INSIGHT: US tightens the screws on trade policy with China

15 March 2012 17:23  [Source: ICIS news]

US tensions with China over trade intensifyBy Joe Kamalick

WASHINGTON (ICIS)--The US this week turned the screws tighter still on trade policy with China, launching a new case against Beijing before the World Trade Organization (WTO) and passing legislation to facilitate trade-related penalties against the Middle Kingdom.

The US joined Japan and the EU in filing a complaint against China before the WTO, charging that Beijing continues to restrict exports of rare earths critical to refining, petrochemicals production and other industries.

In announcing the WTO complaint, US trade representative Ron Kirk said that “America’s workers and manufacturers are being hurt in both established and budding industrial sectors by these policies”.

China continues to make its export restraints more restrictive, resulting in massive distortions and harmful disruptions in supply chains for these materials through the global marketplace,” he added.

The 17 chemical and mineral substances known as rare earths also are crucial to the manufacture of weapons and space systems, lasers and fibre optic communications, to name but a few applications.

Despite the name, rare earth elements (REEs) are not actually rare – most of them are found in almost any soil around the world – but extremely rare are those areas in which these substances can be found in concentrations that make mining them commercially feasible. China supplies about 95% of rare earth elements worldwide.

In addition to a variety of restrictions imposed by Beijing on REEs, the US complaint said that China puts similar restraints on its exports of materials other than REEs, including intermediate products derived from REEs, such as tungsten and molybdenum.

In all, China restricts the export of more than 100 materials covered under WTO tariff codes, the office of the US Trade Representative (USTR) said.

The new multinational charges against China came just six weeks after the WTO ruled in the US's favour in an earlier complaint about Beijing’s trade restrictions.

They also followed charges levelled at Beijing in early February before the congressionally chartered US-China Economic and Security Review Commission (USCC), alleging that China is also moving to control critical resources in other countries.

Citing the earlier WTO findings on Beijing’s trade restrictions, Kirk said: “China’s export restraint measures on rare earths, tungsten and molybdenum appear to be part of the same troubling industrial policy aimed at providing substantial competitive advantages for Chinese manufacturers.”

In addition to the key role played by these restricted materials – often as catalysts, in petrochemicals production and refining – rare earths and the other two metals are critical to the manufacture of such products as hybrid auto batteries, wind turbines, steel and advanced electronics.

In the action filed on Tuesday, the US asked the WTO to host consultations between Washington and Beijing.

That request for consultations is the first formal step in the WTO dispute-resolution process.

If those talks do not produce satisfactory results within 60 days, the US would request that the WTO establish a dispute settlement panel to examine the charges against Beijing and rule on their validity.

Perhaps more significant than the new WTO complaint, Congress this week passed and President Barack Obama signed into law a bill, HR 4105, that amends the US Tariff Act in a way that allows the US to begin imposing countervailing duties on imports of goods from non-market countries that subsidise the production or export of those goods.

(Word and element location records)
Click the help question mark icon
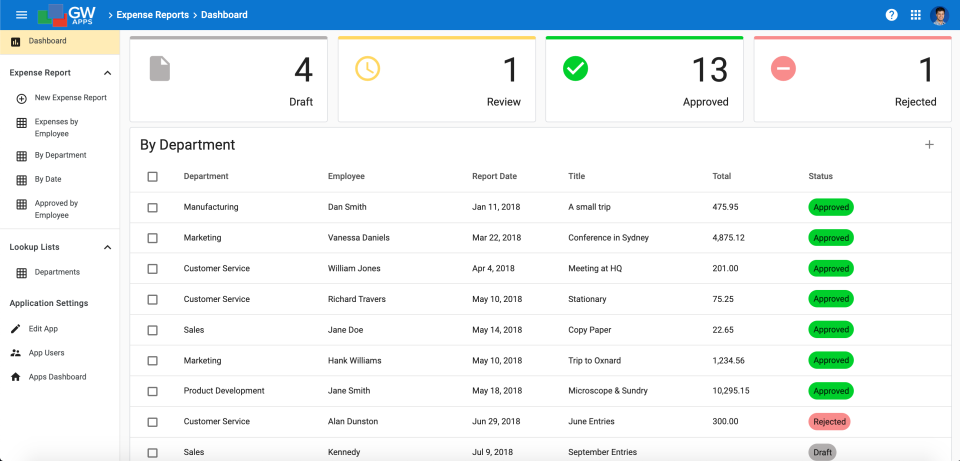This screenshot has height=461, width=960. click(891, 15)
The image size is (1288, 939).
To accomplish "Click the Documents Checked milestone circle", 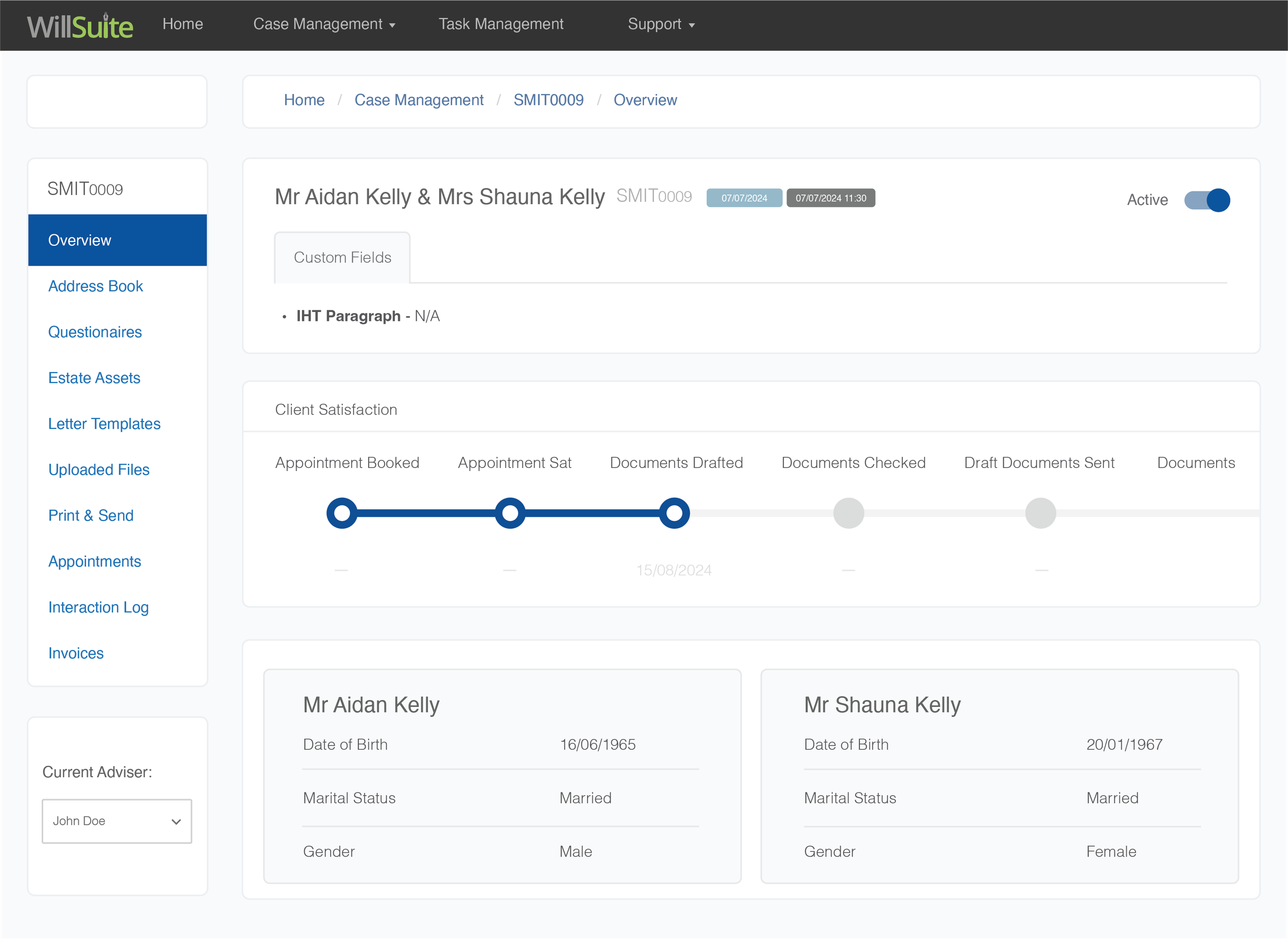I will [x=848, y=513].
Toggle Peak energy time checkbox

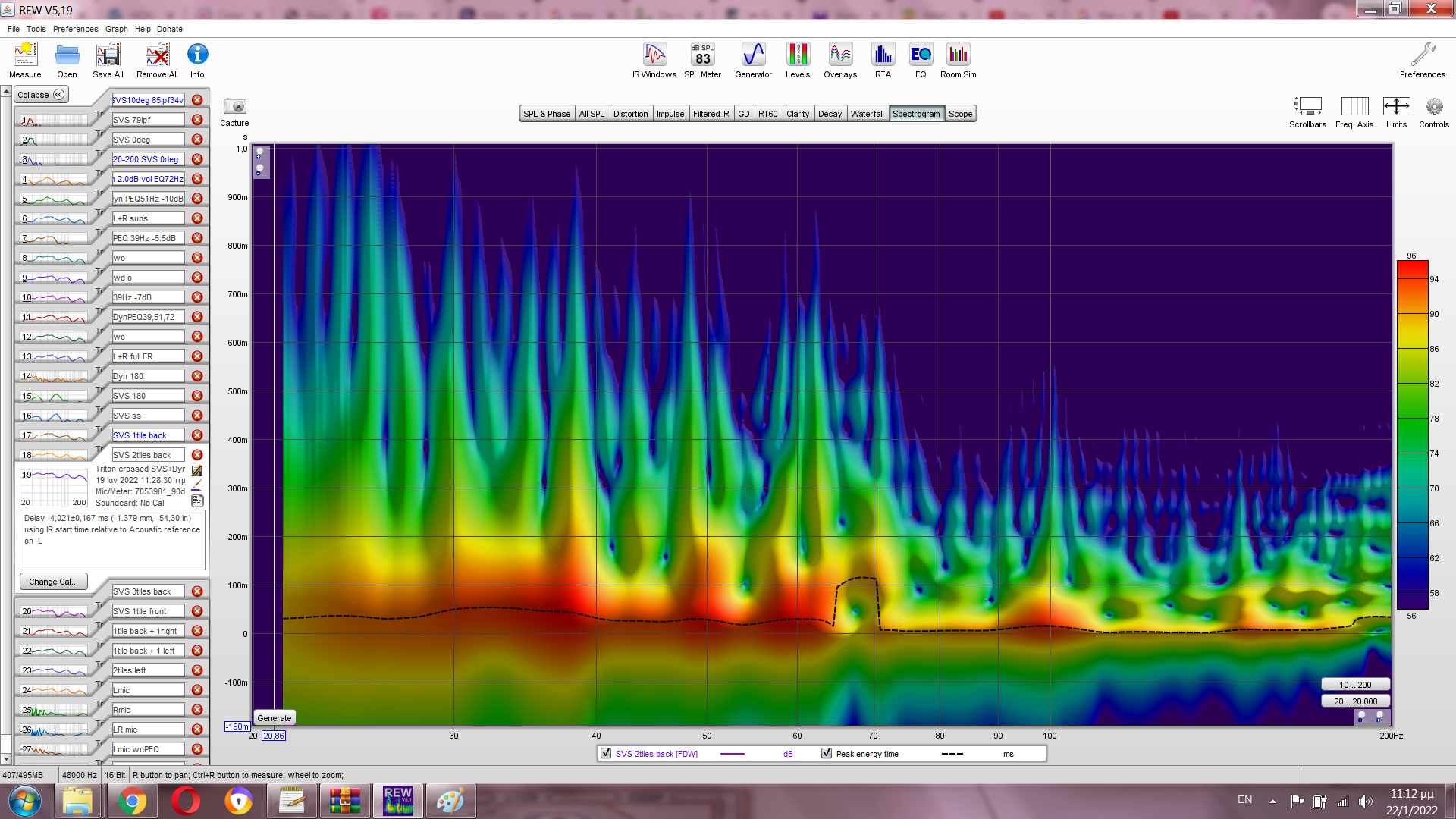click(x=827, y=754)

Written instruction 1: In the sentence of the US-China trade article that begins "In addition to the key role played by these restricted materials," which products does it say need rare earths and the other two metals for their manufacture?
Written instruction 2: Repeat the part of the US-China trade article starting with "China continues to" and going on through "a few applications.".
The records are separate material and have nothing to do with the article above.

Reply 1:
- hybrid auto batteries
- wind turbines
- steel
- advanced electronics

Reply 2:
China continues to make its export restraints more restrictive, resulting in massive distortions and harmful disruptions in supply chains for these materials through the global marketplace,” he added.

The 17 chemical and mineral substances known as rare earths also are crucial to the manufacture of weapons and space systems, lasers and fibre optic communications, to name but a few applications.